(Collected data entries)
══════════

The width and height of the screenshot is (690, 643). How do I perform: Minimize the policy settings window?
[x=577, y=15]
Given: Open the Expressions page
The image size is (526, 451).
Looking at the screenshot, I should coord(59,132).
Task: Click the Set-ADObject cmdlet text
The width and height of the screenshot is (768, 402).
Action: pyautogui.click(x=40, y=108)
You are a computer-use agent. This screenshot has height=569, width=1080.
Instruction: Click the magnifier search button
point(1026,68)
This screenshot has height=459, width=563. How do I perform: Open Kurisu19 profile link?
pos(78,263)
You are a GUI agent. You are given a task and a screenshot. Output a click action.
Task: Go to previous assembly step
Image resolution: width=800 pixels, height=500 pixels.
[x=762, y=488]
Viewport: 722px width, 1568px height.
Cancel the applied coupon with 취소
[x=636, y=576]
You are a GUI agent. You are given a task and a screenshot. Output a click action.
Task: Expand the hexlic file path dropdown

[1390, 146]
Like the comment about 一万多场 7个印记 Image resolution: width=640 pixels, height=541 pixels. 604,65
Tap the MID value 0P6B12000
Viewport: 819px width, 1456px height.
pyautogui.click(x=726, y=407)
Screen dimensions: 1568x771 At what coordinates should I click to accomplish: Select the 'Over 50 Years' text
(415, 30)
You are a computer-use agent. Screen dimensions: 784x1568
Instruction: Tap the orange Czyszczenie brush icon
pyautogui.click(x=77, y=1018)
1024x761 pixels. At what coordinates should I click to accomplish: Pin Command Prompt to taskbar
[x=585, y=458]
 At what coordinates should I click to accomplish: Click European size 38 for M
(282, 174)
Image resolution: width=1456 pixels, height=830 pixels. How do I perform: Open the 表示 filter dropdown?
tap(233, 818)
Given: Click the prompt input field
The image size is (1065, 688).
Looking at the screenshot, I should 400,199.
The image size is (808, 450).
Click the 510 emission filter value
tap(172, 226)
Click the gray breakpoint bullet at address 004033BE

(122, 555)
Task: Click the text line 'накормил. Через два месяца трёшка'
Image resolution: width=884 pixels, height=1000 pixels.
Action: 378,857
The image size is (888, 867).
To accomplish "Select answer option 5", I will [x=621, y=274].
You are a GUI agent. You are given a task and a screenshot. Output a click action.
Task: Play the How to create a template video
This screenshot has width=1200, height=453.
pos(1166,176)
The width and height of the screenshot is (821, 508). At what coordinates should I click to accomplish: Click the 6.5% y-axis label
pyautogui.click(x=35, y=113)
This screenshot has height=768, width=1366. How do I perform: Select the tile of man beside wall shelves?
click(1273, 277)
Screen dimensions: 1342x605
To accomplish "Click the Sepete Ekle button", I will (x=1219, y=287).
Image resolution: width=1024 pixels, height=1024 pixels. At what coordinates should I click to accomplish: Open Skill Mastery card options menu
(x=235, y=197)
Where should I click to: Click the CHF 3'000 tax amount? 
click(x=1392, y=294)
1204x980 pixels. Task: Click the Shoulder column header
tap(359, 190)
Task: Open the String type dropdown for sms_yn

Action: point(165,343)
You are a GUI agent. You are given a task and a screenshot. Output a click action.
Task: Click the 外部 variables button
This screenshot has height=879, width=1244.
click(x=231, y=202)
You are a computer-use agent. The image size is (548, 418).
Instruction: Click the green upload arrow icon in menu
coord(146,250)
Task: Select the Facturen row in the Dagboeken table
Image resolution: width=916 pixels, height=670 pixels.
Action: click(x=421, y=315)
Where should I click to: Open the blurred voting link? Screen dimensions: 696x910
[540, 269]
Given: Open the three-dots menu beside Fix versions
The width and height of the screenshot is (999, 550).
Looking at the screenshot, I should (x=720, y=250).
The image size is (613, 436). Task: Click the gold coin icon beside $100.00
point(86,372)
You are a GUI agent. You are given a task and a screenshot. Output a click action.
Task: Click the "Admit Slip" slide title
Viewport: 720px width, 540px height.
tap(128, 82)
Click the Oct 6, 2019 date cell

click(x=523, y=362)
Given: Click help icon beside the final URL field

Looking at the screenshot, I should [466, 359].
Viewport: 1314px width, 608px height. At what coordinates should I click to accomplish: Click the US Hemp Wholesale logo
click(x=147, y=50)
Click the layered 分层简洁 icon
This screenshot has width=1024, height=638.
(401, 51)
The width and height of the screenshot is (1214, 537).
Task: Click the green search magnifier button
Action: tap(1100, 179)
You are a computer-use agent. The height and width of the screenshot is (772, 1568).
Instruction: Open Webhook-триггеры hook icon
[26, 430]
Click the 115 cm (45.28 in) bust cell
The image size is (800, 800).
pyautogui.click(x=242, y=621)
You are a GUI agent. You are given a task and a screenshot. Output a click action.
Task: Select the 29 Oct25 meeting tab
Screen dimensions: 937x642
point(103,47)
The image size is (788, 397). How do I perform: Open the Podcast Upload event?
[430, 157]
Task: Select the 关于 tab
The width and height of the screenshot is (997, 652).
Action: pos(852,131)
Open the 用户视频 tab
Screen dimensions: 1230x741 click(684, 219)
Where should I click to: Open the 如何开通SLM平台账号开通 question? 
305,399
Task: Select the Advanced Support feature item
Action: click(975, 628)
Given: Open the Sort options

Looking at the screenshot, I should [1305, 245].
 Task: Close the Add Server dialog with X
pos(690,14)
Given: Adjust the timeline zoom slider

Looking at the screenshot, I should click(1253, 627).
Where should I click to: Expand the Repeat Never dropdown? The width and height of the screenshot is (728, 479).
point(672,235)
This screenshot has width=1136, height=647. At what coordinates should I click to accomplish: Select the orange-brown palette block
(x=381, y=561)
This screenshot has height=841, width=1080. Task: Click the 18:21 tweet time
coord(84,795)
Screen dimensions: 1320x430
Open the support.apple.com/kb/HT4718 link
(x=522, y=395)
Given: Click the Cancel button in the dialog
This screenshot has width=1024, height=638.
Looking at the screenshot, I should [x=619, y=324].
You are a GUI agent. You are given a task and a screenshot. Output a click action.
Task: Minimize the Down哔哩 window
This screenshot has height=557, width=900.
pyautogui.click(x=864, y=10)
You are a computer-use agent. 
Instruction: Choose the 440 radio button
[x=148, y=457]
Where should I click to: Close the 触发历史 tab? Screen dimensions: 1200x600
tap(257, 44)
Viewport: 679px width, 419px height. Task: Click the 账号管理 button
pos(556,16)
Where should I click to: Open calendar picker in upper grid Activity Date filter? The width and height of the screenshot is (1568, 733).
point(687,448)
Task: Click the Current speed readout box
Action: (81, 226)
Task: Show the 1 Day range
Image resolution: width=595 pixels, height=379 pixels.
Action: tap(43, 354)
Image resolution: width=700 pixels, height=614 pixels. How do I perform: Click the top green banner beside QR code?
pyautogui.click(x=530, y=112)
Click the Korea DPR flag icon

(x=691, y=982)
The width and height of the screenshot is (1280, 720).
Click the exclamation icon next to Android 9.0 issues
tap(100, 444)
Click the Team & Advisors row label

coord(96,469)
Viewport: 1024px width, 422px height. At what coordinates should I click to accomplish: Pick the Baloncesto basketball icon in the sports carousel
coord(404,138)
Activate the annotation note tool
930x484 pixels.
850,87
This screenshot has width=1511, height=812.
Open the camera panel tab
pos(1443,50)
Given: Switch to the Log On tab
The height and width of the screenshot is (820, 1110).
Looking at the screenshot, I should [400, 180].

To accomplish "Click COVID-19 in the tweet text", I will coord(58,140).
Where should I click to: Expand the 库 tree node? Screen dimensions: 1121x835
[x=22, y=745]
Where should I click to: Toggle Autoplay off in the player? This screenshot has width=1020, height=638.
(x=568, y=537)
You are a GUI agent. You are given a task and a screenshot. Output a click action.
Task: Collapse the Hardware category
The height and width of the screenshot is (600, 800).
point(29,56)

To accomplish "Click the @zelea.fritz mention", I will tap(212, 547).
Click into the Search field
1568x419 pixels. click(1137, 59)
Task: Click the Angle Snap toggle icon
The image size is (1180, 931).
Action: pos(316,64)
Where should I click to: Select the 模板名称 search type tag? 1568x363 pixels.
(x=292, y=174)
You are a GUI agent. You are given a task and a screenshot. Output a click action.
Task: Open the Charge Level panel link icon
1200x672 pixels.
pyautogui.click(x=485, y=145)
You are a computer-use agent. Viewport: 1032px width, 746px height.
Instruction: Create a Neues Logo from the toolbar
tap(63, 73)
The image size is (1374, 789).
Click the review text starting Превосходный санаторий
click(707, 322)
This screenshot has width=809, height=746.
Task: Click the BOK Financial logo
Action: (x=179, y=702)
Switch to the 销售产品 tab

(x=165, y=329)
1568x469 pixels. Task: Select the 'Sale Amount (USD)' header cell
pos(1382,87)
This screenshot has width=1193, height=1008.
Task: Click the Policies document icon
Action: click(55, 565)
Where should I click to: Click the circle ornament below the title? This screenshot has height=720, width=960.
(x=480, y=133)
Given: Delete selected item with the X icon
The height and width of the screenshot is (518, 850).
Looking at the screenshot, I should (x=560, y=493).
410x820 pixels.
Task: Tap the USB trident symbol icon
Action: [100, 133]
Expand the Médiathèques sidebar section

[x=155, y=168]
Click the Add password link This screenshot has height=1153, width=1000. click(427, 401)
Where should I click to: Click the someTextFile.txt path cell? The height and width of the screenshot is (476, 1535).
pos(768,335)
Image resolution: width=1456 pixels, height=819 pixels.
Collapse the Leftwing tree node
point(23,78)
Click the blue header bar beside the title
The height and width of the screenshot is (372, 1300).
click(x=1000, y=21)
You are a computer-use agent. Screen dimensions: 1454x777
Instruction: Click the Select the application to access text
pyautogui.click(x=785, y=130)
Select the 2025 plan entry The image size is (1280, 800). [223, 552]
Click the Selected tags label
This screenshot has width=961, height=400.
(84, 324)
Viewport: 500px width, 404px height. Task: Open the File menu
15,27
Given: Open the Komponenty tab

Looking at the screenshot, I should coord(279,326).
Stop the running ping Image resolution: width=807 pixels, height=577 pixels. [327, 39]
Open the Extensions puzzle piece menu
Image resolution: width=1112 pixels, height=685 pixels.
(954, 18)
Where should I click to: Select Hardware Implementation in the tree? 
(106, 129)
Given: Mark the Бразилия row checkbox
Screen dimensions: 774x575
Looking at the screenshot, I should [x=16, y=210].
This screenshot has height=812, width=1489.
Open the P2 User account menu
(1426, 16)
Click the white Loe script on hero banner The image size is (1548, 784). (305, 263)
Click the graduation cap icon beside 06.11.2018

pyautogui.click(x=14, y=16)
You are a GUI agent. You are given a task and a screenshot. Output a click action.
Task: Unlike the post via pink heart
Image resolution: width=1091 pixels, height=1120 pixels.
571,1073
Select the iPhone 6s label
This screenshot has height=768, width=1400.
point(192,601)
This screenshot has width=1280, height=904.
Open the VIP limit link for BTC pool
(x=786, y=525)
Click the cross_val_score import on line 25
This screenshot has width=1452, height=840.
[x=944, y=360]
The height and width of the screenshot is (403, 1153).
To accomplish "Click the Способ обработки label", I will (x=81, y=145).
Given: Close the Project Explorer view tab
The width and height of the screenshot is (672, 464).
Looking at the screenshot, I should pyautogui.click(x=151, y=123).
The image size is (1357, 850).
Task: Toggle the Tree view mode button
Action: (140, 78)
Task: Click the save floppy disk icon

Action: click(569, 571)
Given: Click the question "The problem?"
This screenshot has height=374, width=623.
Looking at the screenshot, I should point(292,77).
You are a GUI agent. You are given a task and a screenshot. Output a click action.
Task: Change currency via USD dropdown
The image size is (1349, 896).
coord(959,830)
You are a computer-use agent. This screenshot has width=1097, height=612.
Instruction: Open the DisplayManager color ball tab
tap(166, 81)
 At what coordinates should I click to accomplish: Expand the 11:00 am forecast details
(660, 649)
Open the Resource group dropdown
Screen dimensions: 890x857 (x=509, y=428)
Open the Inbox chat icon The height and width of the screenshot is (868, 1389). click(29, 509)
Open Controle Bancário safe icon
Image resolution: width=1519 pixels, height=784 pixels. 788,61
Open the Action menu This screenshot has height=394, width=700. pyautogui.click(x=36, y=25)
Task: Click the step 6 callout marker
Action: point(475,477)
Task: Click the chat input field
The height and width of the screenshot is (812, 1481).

══════════

▸ **EXERCISE**
From the records above, pull out each line that has "chat".

▸ **ANSWER BOX**
Open the Inbox chat icon The height and width of the screenshot is (868, 1389). click(29, 509)
Task: Click the chat input field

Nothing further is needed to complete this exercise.